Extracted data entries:
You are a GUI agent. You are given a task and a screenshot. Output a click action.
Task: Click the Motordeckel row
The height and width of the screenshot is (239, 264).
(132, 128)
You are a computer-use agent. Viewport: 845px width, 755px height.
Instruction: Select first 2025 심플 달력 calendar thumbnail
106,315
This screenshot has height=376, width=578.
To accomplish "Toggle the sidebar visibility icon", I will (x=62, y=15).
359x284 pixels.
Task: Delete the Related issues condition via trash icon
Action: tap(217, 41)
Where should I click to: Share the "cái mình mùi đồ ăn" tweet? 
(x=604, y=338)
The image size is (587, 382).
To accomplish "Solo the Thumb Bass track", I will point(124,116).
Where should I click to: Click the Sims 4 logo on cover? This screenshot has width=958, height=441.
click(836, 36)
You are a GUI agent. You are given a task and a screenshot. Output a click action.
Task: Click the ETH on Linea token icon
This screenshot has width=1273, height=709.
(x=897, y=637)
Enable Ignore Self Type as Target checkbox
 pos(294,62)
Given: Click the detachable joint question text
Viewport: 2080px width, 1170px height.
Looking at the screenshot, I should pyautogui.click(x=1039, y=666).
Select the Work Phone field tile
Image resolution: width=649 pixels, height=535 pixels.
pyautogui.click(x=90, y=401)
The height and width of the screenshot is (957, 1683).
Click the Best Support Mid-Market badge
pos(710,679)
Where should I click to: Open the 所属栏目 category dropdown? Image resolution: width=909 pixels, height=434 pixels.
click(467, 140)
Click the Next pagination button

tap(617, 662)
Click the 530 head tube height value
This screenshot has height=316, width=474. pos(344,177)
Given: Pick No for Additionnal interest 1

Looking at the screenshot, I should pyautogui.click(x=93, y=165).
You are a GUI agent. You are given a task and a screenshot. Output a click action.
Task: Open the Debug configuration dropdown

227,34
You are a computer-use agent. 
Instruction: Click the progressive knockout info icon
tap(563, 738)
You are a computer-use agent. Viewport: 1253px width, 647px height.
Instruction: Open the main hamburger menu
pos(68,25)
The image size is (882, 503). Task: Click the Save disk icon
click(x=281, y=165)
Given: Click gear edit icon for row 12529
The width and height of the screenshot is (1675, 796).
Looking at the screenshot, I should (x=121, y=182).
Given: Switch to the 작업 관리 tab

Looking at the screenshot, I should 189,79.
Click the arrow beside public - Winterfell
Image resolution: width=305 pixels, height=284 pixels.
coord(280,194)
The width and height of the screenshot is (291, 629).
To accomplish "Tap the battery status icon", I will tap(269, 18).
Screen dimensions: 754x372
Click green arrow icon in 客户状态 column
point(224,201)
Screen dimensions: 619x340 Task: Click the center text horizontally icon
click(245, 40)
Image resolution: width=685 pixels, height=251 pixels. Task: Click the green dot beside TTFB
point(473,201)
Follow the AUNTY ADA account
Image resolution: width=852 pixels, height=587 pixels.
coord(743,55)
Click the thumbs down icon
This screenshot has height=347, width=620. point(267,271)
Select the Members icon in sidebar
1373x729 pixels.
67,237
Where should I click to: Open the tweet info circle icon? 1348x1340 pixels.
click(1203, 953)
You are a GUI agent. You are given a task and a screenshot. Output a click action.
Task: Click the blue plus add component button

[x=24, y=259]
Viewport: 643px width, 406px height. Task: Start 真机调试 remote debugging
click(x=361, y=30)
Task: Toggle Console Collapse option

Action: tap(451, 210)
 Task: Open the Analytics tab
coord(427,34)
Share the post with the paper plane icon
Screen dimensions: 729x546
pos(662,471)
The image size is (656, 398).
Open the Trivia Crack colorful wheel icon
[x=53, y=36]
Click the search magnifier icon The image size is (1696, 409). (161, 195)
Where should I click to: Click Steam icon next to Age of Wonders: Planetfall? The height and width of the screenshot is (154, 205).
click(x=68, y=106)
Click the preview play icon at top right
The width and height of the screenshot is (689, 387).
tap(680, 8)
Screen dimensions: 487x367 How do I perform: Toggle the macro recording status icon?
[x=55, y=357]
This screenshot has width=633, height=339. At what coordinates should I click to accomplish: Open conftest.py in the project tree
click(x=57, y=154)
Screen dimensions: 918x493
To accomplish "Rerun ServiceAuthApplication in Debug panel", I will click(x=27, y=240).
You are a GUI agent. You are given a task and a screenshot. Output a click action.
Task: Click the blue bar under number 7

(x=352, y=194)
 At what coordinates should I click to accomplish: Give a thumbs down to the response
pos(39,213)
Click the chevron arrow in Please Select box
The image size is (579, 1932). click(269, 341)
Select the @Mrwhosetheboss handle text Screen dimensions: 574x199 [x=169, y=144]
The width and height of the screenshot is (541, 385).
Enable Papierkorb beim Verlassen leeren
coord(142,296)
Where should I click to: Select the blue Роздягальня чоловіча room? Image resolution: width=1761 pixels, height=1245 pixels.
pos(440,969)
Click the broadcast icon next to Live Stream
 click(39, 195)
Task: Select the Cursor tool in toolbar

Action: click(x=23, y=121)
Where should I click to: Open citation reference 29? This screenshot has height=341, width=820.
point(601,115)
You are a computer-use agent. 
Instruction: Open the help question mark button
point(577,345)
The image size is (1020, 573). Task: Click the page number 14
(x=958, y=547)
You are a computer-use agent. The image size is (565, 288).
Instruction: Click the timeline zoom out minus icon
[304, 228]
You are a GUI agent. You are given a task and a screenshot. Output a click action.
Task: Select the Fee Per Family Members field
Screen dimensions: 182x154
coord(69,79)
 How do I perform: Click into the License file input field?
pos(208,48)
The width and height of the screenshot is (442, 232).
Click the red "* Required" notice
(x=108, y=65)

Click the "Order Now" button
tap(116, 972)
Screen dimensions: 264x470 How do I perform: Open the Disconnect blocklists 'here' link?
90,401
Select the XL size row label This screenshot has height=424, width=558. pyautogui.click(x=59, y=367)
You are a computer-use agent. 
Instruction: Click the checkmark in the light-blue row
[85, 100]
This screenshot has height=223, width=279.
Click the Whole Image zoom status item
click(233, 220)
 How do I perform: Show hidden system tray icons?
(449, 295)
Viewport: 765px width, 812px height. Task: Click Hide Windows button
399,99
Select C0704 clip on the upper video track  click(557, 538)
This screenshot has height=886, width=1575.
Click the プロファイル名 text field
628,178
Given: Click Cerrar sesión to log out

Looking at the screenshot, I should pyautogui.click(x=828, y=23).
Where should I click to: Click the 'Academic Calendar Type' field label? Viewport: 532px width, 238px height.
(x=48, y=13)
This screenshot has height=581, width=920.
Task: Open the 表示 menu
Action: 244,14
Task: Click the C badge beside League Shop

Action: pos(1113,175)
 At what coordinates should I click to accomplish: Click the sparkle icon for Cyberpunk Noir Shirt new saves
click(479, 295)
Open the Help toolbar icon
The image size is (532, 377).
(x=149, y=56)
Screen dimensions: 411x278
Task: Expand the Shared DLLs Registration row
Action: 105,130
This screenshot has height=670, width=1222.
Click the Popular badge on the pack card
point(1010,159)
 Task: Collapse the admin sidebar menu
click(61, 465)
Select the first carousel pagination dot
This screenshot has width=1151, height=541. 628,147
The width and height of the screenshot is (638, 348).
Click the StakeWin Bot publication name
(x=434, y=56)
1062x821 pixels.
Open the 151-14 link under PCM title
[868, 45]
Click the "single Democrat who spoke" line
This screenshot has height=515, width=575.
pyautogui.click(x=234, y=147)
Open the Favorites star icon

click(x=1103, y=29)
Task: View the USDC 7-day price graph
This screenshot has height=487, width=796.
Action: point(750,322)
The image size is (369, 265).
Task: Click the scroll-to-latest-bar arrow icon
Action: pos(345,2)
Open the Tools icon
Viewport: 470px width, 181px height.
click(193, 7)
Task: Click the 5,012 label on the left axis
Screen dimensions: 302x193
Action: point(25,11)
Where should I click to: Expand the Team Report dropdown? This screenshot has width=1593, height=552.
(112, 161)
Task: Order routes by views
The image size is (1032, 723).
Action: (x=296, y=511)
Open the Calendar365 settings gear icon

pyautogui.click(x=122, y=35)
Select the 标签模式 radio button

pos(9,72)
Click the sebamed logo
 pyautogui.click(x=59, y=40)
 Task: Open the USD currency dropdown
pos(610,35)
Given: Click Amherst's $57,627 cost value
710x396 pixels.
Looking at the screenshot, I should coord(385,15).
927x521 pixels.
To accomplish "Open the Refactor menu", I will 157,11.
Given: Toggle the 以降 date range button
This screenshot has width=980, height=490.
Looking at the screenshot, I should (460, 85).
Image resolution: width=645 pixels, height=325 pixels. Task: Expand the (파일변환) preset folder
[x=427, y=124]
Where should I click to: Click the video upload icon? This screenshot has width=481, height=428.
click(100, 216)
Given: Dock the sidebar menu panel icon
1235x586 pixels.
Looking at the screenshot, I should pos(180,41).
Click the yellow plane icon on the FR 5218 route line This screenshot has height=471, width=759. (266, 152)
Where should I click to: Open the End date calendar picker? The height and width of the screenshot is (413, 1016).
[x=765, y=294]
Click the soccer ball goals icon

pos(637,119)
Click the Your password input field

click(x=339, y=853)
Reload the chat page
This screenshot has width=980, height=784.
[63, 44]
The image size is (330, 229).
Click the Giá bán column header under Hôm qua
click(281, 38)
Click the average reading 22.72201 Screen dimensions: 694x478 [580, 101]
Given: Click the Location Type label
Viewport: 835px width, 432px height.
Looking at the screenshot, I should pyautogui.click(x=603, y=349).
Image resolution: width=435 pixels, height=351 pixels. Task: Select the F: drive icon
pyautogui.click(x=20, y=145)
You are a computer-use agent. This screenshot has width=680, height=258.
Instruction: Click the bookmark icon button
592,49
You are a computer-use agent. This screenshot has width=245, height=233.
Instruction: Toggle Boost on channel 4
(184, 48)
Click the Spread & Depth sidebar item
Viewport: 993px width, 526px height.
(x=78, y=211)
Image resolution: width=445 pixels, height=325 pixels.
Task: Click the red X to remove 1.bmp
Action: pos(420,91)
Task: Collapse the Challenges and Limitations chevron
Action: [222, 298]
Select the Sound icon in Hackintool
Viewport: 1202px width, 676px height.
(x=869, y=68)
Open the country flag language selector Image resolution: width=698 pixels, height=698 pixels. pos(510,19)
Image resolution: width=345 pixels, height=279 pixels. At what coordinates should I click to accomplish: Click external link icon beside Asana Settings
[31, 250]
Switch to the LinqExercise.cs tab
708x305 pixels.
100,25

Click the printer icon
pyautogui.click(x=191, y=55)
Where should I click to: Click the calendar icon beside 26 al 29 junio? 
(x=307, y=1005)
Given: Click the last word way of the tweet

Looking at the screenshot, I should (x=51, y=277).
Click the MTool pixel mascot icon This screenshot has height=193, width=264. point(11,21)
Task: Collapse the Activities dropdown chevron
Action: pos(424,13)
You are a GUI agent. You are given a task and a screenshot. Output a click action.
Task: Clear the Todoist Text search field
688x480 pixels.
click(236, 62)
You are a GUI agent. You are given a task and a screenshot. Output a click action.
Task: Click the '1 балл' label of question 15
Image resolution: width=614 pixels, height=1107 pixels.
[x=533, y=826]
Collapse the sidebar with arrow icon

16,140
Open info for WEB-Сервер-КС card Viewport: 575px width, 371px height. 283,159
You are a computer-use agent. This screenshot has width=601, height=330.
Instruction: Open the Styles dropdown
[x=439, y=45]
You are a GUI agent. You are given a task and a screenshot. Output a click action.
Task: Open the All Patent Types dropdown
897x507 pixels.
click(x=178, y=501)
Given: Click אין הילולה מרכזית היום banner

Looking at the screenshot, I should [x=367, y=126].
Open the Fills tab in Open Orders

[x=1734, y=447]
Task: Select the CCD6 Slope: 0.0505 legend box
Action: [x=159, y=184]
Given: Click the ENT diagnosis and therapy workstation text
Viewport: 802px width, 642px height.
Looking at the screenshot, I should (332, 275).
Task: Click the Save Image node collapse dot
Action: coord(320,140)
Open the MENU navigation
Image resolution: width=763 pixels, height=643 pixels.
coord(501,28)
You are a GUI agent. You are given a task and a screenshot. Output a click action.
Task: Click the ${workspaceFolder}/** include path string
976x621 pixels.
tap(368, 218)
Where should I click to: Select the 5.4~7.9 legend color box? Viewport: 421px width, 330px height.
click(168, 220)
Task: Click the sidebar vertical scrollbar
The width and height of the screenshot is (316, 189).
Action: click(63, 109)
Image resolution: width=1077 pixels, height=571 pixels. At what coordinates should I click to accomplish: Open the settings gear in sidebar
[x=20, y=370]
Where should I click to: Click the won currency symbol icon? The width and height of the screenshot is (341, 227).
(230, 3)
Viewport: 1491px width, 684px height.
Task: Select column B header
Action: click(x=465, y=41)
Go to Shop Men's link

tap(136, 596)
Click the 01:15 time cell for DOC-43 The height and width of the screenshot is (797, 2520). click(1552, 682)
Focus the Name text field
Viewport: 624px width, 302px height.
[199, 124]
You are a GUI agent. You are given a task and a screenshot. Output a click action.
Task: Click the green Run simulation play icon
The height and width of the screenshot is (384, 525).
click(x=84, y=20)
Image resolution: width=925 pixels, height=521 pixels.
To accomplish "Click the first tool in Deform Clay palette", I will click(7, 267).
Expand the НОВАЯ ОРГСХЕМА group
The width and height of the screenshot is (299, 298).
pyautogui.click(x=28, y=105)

● **Assignment**
An exact copy of the lines above, from the one containing "Click the MTool" through the one containing "Task: Clear the Todoist Text search field", is the whole of the answer.

● **Task result**
Click the MTool pixel mascot icon This screenshot has height=193, width=264. point(11,21)
Task: Collapse the Activities dropdown chevron
Action: pos(424,13)
You are a GUI agent. You are given a task and a screenshot. Output a click action.
Task: Clear the Todoist Text search field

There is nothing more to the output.